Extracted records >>
◆ ◆ ◆ ◆ ◆

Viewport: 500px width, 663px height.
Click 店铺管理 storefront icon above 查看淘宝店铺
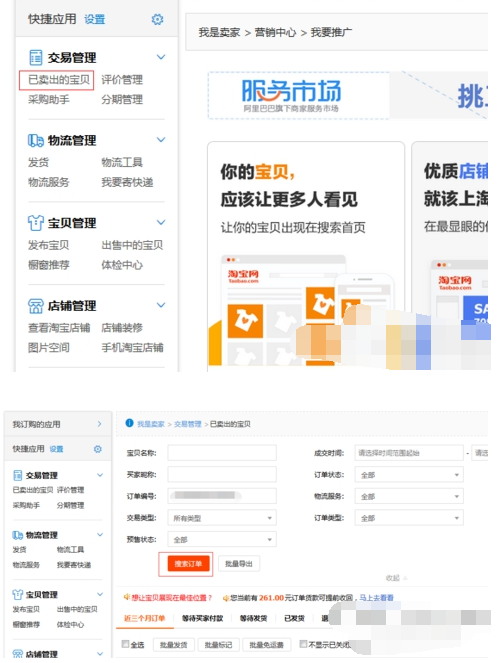point(36,306)
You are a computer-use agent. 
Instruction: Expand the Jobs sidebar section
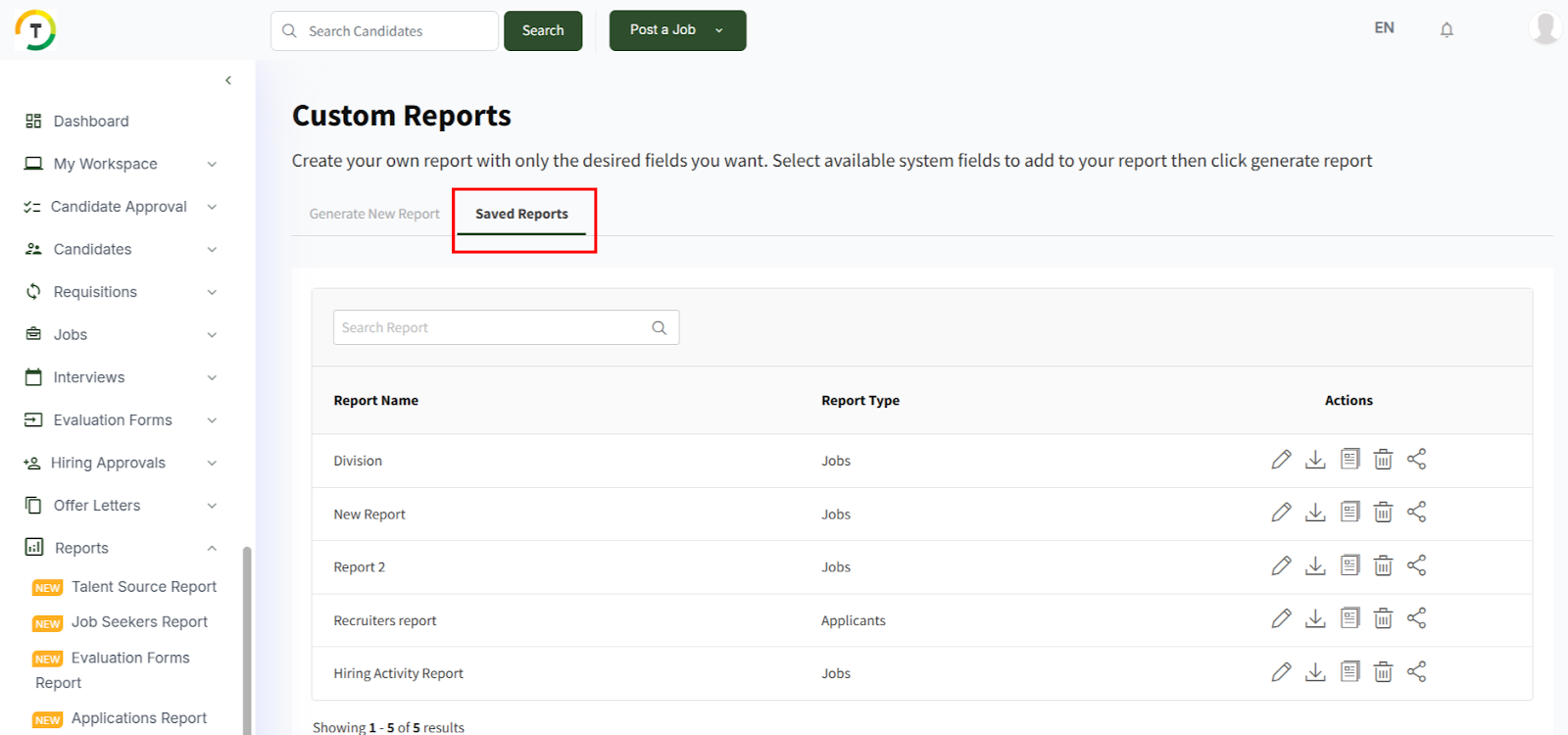(x=212, y=335)
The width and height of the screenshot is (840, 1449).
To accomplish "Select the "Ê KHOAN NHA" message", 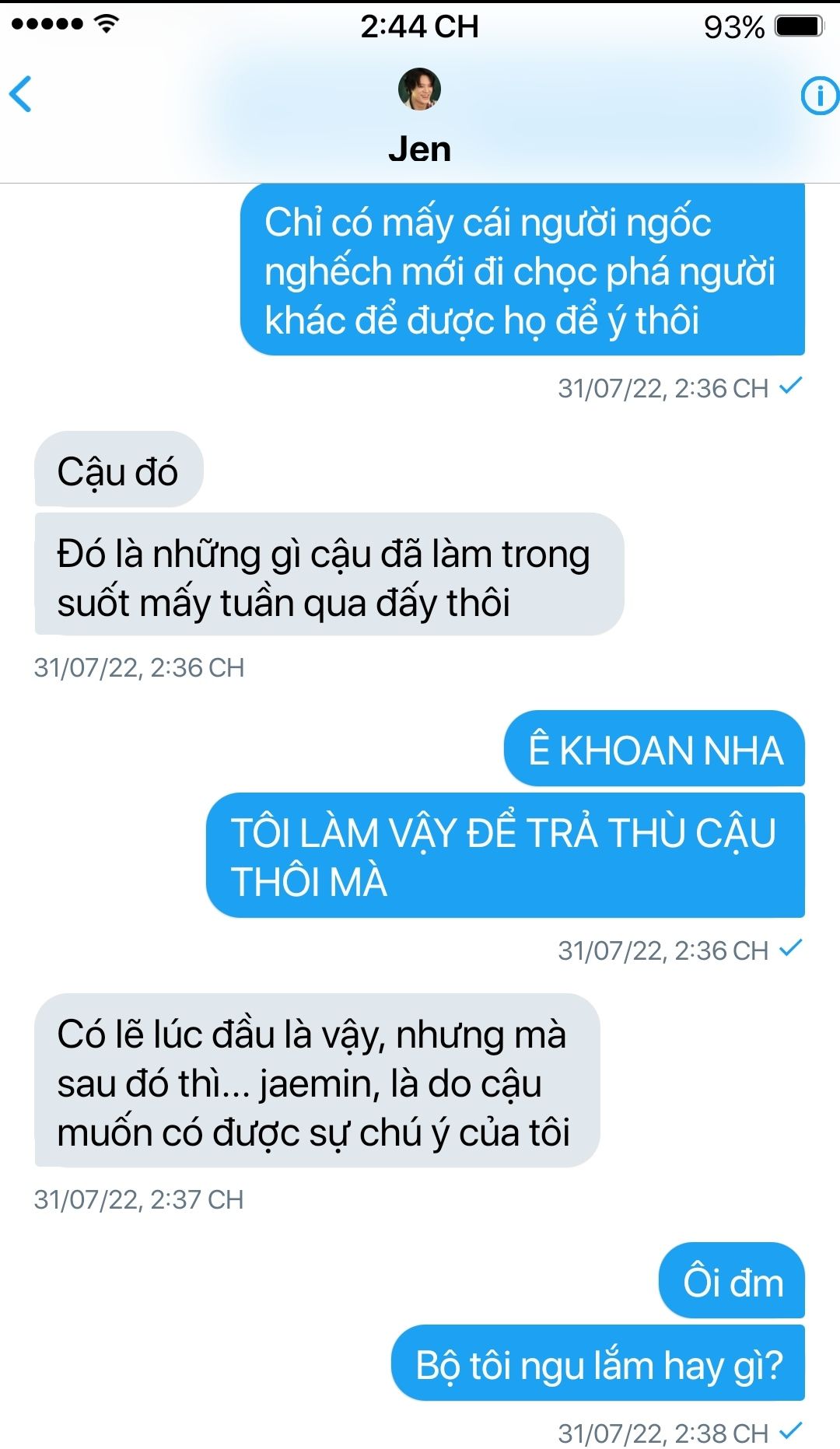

◆ ◆ ◆ ◆ ◆

Goal >>
Can you put each line of the records into a Markdown table with the columns "No." and "Line", skipping blank lines and leaving out the pictures?

Expected answer >>
| No. | Line |
|---|---|
| 1 | Viewport: 500px width, 663px height. |
| 2 | Click 店铺管理 storefront icon above 查看淘宝店铺 |
| 3 | point(36,306) |
| 4 | You are a computer-use agent.  |
| 5 | Instruction: Expand the Jobs sidebar section |
| 6 | (x=212, y=335) |
| 7 | The width and height of the screenshot is (840, 1449). |
| 8 | To accomplish "Select the "Ê KHOAN NHA" message",  |